Notícia 16:01 - 15 de maio de 2019

A economia brasileira recuou 0,68% no primeiro trimestre de 2019, de acordo com o Índice de Atividade Econômica (IBC-Br), divulgado pelo Banco Central nesta quarta-feira (15/05). Trata-se de um resultado antecipando o Produto Interno Bruto (PIB), que será divulgado pelo Instituto Brasileiro de Geografia e Estatísticas (IBGE) no próximo dia 30/5.

A retração entre janeiro e março deste ano foi apurada em relação ao quarto trimestre de 2018, após ajuste sazonal – uma “compensação” utilizada para comparar períodos diferentes de um ano. Se confirmada, será a primeira registrada desde o quarto trimestre de 2016, quando a economia decresceu em 0,6%.

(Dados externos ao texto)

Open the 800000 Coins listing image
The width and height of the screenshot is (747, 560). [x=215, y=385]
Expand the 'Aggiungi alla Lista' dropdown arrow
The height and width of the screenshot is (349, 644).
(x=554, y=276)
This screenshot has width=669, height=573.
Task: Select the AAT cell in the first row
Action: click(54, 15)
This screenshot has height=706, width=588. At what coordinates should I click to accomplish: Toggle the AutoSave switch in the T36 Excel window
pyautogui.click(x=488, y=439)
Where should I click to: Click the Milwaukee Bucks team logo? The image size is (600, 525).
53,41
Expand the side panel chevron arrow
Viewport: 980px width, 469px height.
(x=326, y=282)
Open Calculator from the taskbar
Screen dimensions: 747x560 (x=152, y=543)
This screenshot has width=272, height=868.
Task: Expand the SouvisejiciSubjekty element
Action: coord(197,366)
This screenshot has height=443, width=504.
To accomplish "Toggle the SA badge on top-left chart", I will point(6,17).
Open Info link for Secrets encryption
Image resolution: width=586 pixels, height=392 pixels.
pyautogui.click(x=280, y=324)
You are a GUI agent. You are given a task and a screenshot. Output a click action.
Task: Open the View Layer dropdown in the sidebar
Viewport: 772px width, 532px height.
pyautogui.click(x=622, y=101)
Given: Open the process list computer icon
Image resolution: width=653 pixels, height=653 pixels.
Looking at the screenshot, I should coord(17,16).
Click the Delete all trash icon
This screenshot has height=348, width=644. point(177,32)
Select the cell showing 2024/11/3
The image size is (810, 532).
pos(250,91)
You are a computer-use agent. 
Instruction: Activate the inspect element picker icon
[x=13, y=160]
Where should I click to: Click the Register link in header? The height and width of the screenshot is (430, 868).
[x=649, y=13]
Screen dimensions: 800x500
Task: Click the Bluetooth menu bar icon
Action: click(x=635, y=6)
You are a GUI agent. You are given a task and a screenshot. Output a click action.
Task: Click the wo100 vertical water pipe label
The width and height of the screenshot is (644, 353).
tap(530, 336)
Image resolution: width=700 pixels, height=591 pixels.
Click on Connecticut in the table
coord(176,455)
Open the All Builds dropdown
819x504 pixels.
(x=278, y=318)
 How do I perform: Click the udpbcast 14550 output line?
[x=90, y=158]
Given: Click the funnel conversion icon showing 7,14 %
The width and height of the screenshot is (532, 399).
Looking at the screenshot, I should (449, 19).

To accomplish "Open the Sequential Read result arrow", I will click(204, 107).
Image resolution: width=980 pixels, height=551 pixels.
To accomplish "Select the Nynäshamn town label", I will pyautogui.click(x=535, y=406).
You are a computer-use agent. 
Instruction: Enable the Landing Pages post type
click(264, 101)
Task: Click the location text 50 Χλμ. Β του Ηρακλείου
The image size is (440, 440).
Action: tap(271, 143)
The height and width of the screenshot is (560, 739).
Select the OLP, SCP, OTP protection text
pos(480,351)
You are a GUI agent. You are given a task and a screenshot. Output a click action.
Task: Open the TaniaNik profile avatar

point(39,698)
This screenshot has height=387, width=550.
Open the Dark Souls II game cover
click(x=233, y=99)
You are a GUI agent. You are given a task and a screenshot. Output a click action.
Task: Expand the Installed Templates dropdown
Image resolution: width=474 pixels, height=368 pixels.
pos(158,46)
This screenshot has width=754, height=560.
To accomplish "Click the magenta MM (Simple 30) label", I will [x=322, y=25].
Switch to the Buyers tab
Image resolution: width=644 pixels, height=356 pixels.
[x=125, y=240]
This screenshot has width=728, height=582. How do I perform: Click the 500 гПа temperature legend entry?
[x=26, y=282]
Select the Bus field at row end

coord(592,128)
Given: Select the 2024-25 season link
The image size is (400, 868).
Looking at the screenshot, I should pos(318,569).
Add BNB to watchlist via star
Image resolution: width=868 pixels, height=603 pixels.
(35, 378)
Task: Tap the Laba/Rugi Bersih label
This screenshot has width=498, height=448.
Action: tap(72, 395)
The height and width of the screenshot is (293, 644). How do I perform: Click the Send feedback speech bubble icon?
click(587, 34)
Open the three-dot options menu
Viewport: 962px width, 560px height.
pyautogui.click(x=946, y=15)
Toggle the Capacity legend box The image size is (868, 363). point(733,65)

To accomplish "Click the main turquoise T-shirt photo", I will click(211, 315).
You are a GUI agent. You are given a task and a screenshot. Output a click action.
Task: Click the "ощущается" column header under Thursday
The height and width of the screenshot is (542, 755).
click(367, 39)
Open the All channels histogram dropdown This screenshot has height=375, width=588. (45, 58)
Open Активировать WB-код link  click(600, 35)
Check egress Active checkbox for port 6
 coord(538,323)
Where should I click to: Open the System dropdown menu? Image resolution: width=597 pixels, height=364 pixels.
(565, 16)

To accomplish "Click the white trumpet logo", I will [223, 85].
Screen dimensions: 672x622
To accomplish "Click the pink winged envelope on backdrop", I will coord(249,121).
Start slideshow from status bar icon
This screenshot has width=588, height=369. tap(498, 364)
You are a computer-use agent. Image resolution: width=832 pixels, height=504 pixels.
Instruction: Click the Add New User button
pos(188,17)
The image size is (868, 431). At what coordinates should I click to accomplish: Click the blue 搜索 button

Contudo, em relação ao mesmo período do ano passado, o IBC-Br indicou alta de 0,23% neste trimestre. Na comparação entre março deste ano e do ano passado, houve expansão de 1,05%.

O que é o IBC-BR?

O indicador do Banco Central se utiliza de estimativas para a agropecuária, a indústria e o setor de serviços, além dos impostos. Porém, nem sempre reflete de fato os dados oficiais do PIB. Além disso, é uma das ferramentas analisadas para definir a taxa básica de juros (Selic) do país. O crescimento ou a desaceleração da economia influencia a inflação, que o Banco Central tenta controlar por meio da taxa Selic.

De acordo com Paulo Guedes

O Banco Central já havia alertado que “indicadores disponíveis sugerem probabilidade relevante de que o PIB tenha recuado ligeiramente no primeiro trimestre”, nesta terça-feira (14/05) por meio da reunião do Comitê de Política Monetária (Copom).

Nesse mesmo dia, o ministro da Economia, Paulo Guedes, afirmou que a economia do país está no “fundo do poço” e, segundo ele, cabe ao Congresso tirar o Brasil dessa situação, com a aprovação de reformas propostas pelo governo.

"Então, não adianta achar que nós vamos crescer por fora, que vamos crescer 3%. Não é a nossa realidade. A nossa realidade é o seguinte: estamos lá no fundo. Agora, está nas mãos da Casa [Congresso Nacional] nos tirar do fundo do poço, com esse equacionamento fiscal [com a aprovação da reforma da Previdência, entre outras medidas]", acrescentou ele.

Expectativa do Mercado

Conforme já publicado pela SuperVarejo (aqui), o mercado prevê expansão de 1,45% na economia este ano. O ministro também indicou que vai revisar de 2,2% para 1,5% a previsão oficial do governo para o aumento do PIB em 2019. Com um crescimento menor, a equipe alertou que será necessário um novo bloqueio no orçamento deste ano.